WORK REQUIRED - Which lines in the records below mention the word "blue"? Copy each one out.

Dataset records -
☆ ☆ ☆ ☆ ☆ ☆ ☆
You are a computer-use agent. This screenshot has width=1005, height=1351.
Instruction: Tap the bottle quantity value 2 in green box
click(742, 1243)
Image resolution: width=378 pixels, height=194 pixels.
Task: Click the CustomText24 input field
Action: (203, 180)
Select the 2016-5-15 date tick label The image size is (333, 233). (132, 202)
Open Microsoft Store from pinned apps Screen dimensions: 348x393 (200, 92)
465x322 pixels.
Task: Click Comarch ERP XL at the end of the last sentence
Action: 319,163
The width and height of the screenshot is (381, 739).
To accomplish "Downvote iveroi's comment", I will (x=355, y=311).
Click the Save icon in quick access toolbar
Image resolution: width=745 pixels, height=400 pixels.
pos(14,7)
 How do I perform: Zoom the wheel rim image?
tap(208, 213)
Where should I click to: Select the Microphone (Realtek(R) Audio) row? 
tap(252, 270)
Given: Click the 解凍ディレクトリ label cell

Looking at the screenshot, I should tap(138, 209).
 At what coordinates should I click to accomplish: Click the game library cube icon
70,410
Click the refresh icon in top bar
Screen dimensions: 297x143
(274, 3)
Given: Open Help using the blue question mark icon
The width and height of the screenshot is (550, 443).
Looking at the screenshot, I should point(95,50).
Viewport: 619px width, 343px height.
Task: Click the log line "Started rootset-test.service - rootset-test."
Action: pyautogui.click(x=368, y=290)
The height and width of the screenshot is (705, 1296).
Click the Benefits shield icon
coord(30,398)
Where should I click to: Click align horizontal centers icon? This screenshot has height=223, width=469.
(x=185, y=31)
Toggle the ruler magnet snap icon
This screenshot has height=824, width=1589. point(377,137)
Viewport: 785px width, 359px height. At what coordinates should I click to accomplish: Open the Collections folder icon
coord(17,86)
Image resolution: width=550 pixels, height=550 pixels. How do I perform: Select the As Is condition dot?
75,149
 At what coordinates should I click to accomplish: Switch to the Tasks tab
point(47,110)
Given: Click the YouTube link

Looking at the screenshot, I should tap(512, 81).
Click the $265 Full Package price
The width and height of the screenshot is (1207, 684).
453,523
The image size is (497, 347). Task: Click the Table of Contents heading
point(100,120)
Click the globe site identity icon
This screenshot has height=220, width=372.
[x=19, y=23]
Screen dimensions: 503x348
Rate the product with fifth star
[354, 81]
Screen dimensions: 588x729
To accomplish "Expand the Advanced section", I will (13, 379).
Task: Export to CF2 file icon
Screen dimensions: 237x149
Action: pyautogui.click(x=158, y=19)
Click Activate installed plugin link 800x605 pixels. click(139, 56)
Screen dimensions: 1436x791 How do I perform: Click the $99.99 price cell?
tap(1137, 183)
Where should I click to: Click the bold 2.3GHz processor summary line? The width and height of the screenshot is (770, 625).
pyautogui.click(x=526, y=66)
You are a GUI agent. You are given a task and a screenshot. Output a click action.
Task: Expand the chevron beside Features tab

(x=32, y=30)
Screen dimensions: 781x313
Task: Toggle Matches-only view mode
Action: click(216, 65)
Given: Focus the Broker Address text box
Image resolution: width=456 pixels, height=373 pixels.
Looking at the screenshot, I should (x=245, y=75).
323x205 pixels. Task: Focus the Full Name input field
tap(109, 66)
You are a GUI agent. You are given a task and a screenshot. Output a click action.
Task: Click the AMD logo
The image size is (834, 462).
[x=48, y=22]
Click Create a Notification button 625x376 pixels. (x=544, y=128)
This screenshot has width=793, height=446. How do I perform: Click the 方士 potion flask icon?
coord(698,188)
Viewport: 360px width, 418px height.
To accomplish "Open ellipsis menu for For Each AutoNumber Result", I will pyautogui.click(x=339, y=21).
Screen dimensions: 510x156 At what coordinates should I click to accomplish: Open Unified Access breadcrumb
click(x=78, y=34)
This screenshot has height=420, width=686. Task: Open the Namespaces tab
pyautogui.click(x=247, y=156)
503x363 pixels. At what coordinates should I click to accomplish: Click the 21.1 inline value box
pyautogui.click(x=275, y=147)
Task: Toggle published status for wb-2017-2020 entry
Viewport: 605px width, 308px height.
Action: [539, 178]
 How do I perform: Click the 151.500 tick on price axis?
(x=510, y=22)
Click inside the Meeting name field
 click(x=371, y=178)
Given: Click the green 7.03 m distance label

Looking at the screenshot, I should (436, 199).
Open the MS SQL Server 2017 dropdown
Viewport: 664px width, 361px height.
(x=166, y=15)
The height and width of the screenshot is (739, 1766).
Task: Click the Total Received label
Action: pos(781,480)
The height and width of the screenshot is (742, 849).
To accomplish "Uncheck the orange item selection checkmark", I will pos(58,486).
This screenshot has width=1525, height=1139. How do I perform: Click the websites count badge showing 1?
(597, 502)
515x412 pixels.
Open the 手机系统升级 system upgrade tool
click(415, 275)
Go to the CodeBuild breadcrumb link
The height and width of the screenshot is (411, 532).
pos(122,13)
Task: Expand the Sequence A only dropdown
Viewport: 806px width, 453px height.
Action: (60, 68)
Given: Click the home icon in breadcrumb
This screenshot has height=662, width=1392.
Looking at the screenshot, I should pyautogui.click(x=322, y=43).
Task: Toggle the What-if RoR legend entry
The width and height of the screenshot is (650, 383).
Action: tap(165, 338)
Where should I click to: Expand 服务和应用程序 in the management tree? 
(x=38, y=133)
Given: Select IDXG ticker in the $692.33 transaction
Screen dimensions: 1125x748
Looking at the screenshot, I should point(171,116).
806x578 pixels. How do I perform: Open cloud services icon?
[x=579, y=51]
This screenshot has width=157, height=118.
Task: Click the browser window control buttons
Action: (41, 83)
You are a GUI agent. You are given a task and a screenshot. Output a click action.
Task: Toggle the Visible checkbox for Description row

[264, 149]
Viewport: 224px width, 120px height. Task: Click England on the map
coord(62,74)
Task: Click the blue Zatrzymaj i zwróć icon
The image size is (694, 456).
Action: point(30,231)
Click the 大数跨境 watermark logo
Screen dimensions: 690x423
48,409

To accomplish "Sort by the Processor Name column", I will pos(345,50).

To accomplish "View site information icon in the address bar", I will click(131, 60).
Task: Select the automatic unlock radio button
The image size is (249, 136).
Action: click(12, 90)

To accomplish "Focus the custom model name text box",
☆ ☆ ☆ ☆ ☆ ☆ ☆
THE ANSWER -
Given: Open Help using the blue question mark icon
Task: Click the blue Zatrzymaj i zwróć icon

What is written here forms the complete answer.